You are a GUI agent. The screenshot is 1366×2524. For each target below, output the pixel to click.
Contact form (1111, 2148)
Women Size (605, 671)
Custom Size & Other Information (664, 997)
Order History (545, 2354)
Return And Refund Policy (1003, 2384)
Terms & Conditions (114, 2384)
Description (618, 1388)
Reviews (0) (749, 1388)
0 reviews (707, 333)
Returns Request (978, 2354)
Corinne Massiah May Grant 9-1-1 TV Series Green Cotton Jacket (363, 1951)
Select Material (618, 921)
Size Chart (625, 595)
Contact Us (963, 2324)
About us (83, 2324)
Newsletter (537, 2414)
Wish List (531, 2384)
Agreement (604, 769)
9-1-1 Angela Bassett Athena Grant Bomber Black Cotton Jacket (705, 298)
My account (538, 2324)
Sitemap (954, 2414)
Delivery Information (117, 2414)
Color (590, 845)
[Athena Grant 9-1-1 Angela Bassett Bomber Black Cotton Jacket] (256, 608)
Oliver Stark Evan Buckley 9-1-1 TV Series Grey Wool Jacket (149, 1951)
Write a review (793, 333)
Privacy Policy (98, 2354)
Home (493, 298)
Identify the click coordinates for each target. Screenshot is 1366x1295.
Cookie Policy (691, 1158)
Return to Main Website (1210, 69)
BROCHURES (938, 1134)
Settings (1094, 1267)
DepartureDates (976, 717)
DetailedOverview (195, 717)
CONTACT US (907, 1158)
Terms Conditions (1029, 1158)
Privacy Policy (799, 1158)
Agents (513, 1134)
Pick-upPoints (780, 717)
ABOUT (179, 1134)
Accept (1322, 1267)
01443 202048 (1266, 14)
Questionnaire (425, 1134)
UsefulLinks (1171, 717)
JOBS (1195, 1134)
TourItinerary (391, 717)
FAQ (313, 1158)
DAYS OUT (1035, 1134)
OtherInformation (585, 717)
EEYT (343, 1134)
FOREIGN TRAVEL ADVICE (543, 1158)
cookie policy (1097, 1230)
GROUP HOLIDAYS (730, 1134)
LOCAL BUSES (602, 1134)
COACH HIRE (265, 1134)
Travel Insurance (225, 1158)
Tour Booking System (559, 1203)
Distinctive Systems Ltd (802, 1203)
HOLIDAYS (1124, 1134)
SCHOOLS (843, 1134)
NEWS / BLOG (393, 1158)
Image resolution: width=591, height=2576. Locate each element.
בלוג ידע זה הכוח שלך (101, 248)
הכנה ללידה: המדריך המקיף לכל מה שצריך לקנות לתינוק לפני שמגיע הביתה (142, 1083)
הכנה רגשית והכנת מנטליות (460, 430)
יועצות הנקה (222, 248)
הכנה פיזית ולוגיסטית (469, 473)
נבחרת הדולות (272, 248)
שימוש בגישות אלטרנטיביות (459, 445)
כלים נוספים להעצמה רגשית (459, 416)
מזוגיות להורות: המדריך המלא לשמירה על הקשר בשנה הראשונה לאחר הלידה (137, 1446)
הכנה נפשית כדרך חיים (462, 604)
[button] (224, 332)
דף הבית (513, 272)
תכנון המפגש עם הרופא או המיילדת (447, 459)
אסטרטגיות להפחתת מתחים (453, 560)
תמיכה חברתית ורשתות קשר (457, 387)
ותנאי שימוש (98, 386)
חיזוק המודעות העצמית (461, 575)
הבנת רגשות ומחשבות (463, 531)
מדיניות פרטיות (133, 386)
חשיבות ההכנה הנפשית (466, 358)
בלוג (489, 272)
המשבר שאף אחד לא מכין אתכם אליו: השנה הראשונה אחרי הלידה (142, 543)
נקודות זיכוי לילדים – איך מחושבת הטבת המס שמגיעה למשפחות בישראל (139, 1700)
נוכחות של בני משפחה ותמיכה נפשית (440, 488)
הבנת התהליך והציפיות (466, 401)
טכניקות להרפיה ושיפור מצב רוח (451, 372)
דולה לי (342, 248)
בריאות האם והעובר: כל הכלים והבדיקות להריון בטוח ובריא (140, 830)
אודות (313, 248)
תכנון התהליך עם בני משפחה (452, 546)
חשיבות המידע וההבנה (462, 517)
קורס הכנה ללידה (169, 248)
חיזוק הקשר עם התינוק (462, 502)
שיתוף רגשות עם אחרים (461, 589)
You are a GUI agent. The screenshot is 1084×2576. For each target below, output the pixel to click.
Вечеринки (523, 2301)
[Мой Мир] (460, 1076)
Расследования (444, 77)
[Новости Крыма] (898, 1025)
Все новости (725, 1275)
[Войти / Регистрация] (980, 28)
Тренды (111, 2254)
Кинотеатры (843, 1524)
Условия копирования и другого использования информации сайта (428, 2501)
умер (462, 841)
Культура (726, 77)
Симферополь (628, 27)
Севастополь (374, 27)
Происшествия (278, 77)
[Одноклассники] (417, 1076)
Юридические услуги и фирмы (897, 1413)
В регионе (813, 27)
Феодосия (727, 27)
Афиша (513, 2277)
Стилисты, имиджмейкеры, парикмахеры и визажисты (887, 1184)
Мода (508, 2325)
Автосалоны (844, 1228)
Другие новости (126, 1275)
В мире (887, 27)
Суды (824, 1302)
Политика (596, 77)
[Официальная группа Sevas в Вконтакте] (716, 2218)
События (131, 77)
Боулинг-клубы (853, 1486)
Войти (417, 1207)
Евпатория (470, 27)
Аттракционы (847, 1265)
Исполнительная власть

####

EXERCISE GOAL: Repeat the material above exactly, including every line.

OUTPUT FOR THIS EXERCISE:
You are a GUI agent. The screenshot is 1366×2524. For each target below, output the pixel to click.
Contact form (1111, 2148)
Women Size (605, 671)
Custom Size & Other Information (664, 997)
Order History (545, 2354)
Return And Refund Policy (1003, 2384)
Terms & Conditions (114, 2384)
Description (618, 1388)
Reviews (0) (749, 1388)
0 reviews (707, 333)
Returns Request (978, 2354)
Corinne Massiah May Grant 9-1-1 TV Series Green Cotton Jacket (363, 1951)
Select Material (618, 921)
Size Chart (625, 595)
Contact Us (963, 2324)
About us (83, 2324)
Newsletter (537, 2414)
Wish List (531, 2384)
Agreement (604, 769)
9-1-1 Angela Bassett Athena Grant Bomber Black Cotton Jacket (705, 298)
My account (538, 2324)
Sitemap (954, 2414)
Delivery Information (117, 2414)
Color (590, 845)
[Athena Grant 9-1-1 Angela Bassett Bomber Black Cotton Jacket] (256, 608)
Oliver Stark Evan Buckley 9-1-1 TV Series Grey Wool Jacket (149, 1951)
Write a review (793, 333)
Privacy Policy (98, 2354)
Home (493, 298)
Identify the click coordinates for each target. Screenshot is 1366x1295.
Cookie Policy (691, 1158)
Return to Main Website (1210, 69)
BROCHURES (938, 1134)
Settings (1094, 1267)
DepartureDates (976, 717)
DetailedOverview (195, 717)
CONTACT US (907, 1158)
Terms Conditions (1029, 1158)
Privacy Policy (799, 1158)
Agents (513, 1134)
Pick-upPoints (780, 717)
ABOUT (179, 1134)
Accept (1322, 1267)
01443 202048 (1266, 14)
Questionnaire (425, 1134)
UsefulLinks (1171, 717)
JOBS (1195, 1134)
TourItinerary (391, 717)
FAQ (313, 1158)
DAYS OUT (1035, 1134)
OtherInformation (585, 717)
EEYT (343, 1134)
FOREIGN TRAVEL ADVICE (543, 1158)
cookie policy (1097, 1230)
GROUP HOLIDAYS (730, 1134)
LOCAL BUSES (602, 1134)
COACH HIRE (265, 1134)
Travel Insurance (225, 1158)
Tour Booking System (559, 1203)
Distinctive Systems Ltd (802, 1203)
HOLIDAYS (1124, 1134)
SCHOOLS (843, 1134)
NEWS / BLOG (393, 1158)
Image resolution: width=591, height=2576. Locate each element.
בלוג ידע זה הכוח שלך (101, 248)
הכנה ללידה: המדריך המקיף לכל מה שצריך לקנות לתינוק לפני שמגיע הביתה (142, 1083)
הכנה רגשית והכנת מנטליות (460, 430)
יועצות הנקה (222, 248)
הכנה פיזית ולוגיסטית (469, 473)
נבחרת הדולות (272, 248)
שימוש בגישות אלטרנטיביות (459, 445)
כלים נוספים להעצמה רגשית (459, 416)
מזוגיות להורות: המדריך המלא לשמירה על הקשר בשנה הראשונה לאחר הלידה (137, 1446)
הכנה נפשית כדרך חיים (462, 604)
[button] (224, 332)
דף הבית (513, 272)
תכנון המפגש עם הרופא או המיילדת (447, 459)
אסטרטגיות להפחתת מתחים (453, 560)
תמיכה חברתית ורשתות קשר (457, 387)
ותנאי שימוש (98, 386)
חיזוק המודעות העצמית (461, 575)
הבנת רגשות ומחשבות (463, 531)
מדיניות פרטיות (133, 386)
חשיבות ההכנה הנפשית (466, 358)
בלוג (489, 272)
המשבר שאף אחד לא מכין אתכם אליו: השנה הראשונה אחרי הלידה (142, 543)
נקודות זיכוי לילדים – איך מחושבת הטבת המס שמגיעה למשפחות בישראל (139, 1700)
נוכחות של בני משפחה ותמיכה נפשית (440, 488)
הבנת התהליך והציפיות (466, 401)
טכניקות להרפיה ושיפור מצב רוח (451, 372)
דולה לי (342, 248)
בריאות האם והעובר: כל הכלים והבדיקות להריון בטוח ובריא (140, 830)
אודות (313, 248)
תכנון התהליך עם בני משפחה (452, 546)
חשיבות המידע וההבנה (462, 517)
קורס הכנה ללידה (169, 248)
חיזוק הקשר עם התינוק (462, 502)
שיתוף רגשות עם אחרים (461, 589)
You are a GUI agent. The screenshot is 1084×2576. For each target below, output the pixel to click.
Вечеринки (523, 2301)
[Мой Мир] (460, 1076)
Расследования (444, 77)
[Новости Крыма] (898, 1025)
Все новости (725, 1275)
[Войти / Регистрация] (980, 28)
Тренды (111, 2254)
Кинотеатры (843, 1524)
Условия копирования и другого использования информации сайта (428, 2501)
умер (462, 841)
Культура (726, 77)
Симферополь (628, 27)
Севастополь (374, 27)
Происшествия (278, 77)
[Одноклассники] (417, 1076)
Юридические услуги и фирмы (897, 1413)
В регионе (813, 27)
Феодосия (727, 27)
Афиша (513, 2277)
Стилисты, имиджмейкеры, парикмахеры и визажисты (887, 1184)
Мода (508, 2325)
Автосалоны (844, 1228)
Другие новости (126, 1275)
В мире (887, 27)
Суды (824, 1302)
Политика (596, 77)
[Официальная группа Sevas в Вконтакте] (716, 2218)
События (131, 77)
Боулинг-клубы (853, 1486)
Войти (417, 1207)
Евпатория (470, 27)
Аттракционы (847, 1265)
Исполнительная власть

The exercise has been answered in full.